Olympus Headquarters Raided by Teams of Investigators

By Oliver VanDervoort, Contributing Writer

It’s been a pretty bad winter for Japanese camera maker Olympus. Earlier this month, a six man independent investigative panel found that Olympus’ shady business practices had led to the company losing more than $1.7 billion in investment dollars. This particular finding was not long after the company had announced that they would be reforming the way they did business. Ex-CEO Michael Woodford had originally brought the company’s less than ideal practices to light after he was fired in October.

Yesterday dozens of new investigators descended on several of the subsidiary base of operations, looking to see just how the company managed to go so wrong. Additional investigative teams also swarmed over the homes of various members of the company’s upper management and of course at the company’s main location, a downtown high-rise. The raids were first leaked to the media and are apparently a rare teaming up of Japan’s police force, prosecutors and financial regulators.

The nearly 100-year-old company has admitted to hiding various losses through shady stock trades and other deals going back almost 20 years. The company has also had several of the higher level executives that worked for the company admit that they knew of what was going on. These executives include three former CEOs as well as staff legal counsels and some of their top investment bankers.

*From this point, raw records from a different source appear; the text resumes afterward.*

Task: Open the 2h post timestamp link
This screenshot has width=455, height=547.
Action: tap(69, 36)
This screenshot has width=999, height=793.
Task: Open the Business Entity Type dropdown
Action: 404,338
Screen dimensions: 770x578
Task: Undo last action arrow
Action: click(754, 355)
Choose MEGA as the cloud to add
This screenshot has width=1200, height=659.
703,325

The company has issued a formal apology to their stock holders, who seem to be deserting the company at an alarming pace. Olympus also had to file five years of adjusted balance sheets in order to avoid being delisted from the Tokyo stock exchange. These particular moves stand little chance of actually helping the company move past this embarrassing fiasco. 

Woodford is actually trying to get his old job back, but Olympus recently got the OK from its bankers to bring in someone from outside the company to right the ship. One thing that could end up saving the company from abject failure is a new release of company shares. Some reports have other tech companies like Sony and Fujifilm buying some shares of the company, giving Olympus a much needed capital injection.